In 2018, Marvel added Angélique Roché’s blog Marvel’s Voices to the mix. This February, Roché’s blog has been expanded into a series of essays that are available on the Marvel Comics website, as well as an anthology that will be released in your favorite local comic shop on February 19.
There is an artistry to comics that was and is not now truly appreciated. When done right, comics enables the artist to put the reader into situations and conditions outside of their own experience. This has allowed the exploration of racism through the mutant hate in the X-Men titles, as well as the acceptance of LGBTQI+ relationships through Northstar, America Chavez, Angela’s paramour Sera, and the re-imagined Bobby Drake.
The anthology explores various aspects of people of color’s relationship with and love for comics. The perspectives reflect the diversity of the community, and the accompanying one-shots seem to shotgun that experience all in one place. The one-shots run the gamut from reintroducing lesser known heroes of color like Blue Marvel to some nice frames from legends like Brian Steelfreeze or an introduction to the technical origins of some awesome comic tech.
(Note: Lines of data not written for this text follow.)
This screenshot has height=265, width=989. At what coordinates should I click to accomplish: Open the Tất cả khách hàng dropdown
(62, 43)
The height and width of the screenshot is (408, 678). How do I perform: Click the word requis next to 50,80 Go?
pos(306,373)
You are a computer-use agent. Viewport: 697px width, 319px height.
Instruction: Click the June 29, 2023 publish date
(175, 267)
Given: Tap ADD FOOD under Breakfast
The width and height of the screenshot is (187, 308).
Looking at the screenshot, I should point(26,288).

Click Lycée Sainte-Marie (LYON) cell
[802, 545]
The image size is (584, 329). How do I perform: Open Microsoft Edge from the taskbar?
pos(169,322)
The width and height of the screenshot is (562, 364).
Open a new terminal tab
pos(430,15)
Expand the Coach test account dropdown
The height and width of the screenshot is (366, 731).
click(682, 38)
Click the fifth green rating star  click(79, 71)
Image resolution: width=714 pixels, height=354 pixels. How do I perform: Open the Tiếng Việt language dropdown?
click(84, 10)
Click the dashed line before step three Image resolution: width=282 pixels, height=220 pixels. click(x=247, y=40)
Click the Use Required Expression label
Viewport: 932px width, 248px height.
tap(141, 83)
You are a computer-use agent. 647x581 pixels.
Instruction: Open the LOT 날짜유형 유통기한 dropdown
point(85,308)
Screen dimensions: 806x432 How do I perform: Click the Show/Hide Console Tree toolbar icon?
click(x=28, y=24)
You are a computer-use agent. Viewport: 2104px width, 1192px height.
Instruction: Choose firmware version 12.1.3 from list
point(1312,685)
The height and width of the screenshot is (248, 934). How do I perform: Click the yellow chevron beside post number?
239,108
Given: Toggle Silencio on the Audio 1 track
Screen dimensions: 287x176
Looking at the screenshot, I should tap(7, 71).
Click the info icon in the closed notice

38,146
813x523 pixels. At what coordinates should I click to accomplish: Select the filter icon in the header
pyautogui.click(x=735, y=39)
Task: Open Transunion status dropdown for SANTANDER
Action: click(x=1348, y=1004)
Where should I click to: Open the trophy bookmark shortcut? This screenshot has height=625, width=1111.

There was a time when many industries, including the comic industry, starting censoring content. Despite the current campaign against censorship, the idea of promoting decency is not a bad one. What was a problem was the whitewashing of some things under the veil of decency. While some of us long for a conversation about everyday things that doesn’t include nine expletives, there is the question of right to individual exploration that is a hallmark of art. The recognition of the contributions of and by people of color and the enjoyment of that artistry is the benefit of the removal of those overbearing prescriptive requirements. Inherent to an appreciation of art is that not every piece of art speaks to every person. The anthology provides the opportunity to explore a range of experiences and stories, which may not appeal to all but there is enough content for most people to find some piece of themselves in it.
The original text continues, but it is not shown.